Так прошёл вечер. После ужина подготовили скромную комнату, потому что другой он принять не хотел, потом обе женщины проводили его в гостиную. Ксендз Ян просил о жёстком ложе, о простом покрывале, и ничего больше. Должны были снять постельное бельё и сдвинуть занавес.
Офка сама прислуживала, молчащая, а мать не могла надивиться её послушанию и скромности. Когда женщины выходили из маленькой комнатки, ксендз Ян на жёстком полу стоял на коленях в молитве.
– Мама, – шепнула Офка на ухо вдове, – мне так кажется, будто св. Франциск пришёл к нам в гости. Я ему не доверяю, он готов ночью на небо улететь! Это святой человек, но я его боюсь. Холодно мне, когда смотрю на него; кажется мне, что он читает в моей душе и знает все грешные мысли мои.
* * *
Ещё продолжались видимые переговоры вокруг мира с крестоносцами, Ягайло медлил с бросанием последнего жребия, тревожась не столько силы Ордена, как его интриг и опеки короля Сигизмунда, а так же объявлением войны с венгерских границ. В самом деле, Сигизмунд сказал тихо, что войну объявит, но её не начнёт, и, несмотря на это, старался Витольда оттащить на свою сторону и отвлечь от примерения с Ягайлой.
Можно ли было так верить двойной политике? Никто не сомневался, что война, и война кровавая и решительная, должна разразиться.
Во всей стране готовились к ней и стягивались под хоругви. Всё рыцарство или уже на конях сидело, или готовилось выйти из домов. Множество даже тех, которые за границей счастья или рыцарской науки искали, и те, которым там хорошо жилось, бросали при дворах должности, приобретённое имущество и с людом к дому спешили.
Везде можно было почувствовать и увидеть грядущую войну. Сельскими дорогами и трактами, лесными тропками шли рыцари и наёмние полки, роты и отряды, таща за собой обозы, оруженосцев и необходимое простонародье.
На реках привели в порядок броды, приготовили мосты, а в пущах, где дорог не бывало, только тропинки, извилистые и тесные, приведённые толпы валили стволы старых деревьев и засеками сталкивали их по сторонам, делая новую дорогу для королевских войск.

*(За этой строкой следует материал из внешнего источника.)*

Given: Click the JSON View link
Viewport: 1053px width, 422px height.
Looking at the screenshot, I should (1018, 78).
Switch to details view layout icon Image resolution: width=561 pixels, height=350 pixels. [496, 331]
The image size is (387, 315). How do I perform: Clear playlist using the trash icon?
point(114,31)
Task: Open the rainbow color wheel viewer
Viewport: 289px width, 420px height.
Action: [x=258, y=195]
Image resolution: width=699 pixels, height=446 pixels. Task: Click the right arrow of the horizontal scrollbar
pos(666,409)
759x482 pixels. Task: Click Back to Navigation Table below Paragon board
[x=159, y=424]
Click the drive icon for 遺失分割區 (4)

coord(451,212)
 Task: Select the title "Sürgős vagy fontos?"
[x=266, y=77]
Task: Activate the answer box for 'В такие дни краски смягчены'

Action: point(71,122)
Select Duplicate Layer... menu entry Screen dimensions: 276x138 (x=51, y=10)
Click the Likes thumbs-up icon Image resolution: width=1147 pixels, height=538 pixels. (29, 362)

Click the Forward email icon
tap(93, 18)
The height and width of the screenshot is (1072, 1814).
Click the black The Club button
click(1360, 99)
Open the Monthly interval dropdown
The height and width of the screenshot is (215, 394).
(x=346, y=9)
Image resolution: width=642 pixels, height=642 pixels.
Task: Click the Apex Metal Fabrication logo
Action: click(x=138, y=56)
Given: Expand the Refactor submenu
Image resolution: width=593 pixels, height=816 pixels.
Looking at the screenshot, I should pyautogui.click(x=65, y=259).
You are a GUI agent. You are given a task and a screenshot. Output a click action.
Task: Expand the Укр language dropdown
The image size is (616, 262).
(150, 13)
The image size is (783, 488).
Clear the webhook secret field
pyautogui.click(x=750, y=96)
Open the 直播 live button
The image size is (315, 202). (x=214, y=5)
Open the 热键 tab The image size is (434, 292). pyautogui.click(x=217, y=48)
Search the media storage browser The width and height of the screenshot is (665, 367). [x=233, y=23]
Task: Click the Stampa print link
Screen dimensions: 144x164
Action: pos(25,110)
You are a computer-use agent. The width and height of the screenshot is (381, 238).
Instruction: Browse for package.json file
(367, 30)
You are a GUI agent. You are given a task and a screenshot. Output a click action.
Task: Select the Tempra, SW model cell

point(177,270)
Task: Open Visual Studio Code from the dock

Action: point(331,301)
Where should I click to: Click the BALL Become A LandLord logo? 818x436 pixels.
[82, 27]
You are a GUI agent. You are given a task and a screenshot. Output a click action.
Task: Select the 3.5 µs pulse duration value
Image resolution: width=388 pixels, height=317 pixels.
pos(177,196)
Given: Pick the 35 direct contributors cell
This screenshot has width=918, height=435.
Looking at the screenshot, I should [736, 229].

Везде двигался народ, собиралось шумное дворянство, а перед хатами и усадьбами стояли грустные женщины со сложенными руками или прижимали детей, думая, что война принесёт, смотря на леса, последнее далёкое убежища. Кое-где по утрам и лунными ночами спешил люд с собранным урожаем, дабы зерно скорее упрятать в броги; потому что, куда солдат и конь голодный пришли, а хоругвь остановилась на привал или на ночлег, уже потом нечего было искать в поле. Крутились послы и курьеры, высланные на разведку за информацией на границу, а по пограничным крепостям у крестоносцев бдительность была великая, поскольку шпионов ловили постоянно. И не новостью было в поле на дубе увидеть повешенного человека либо свежую могилу на распутье, покрытую слоем веток.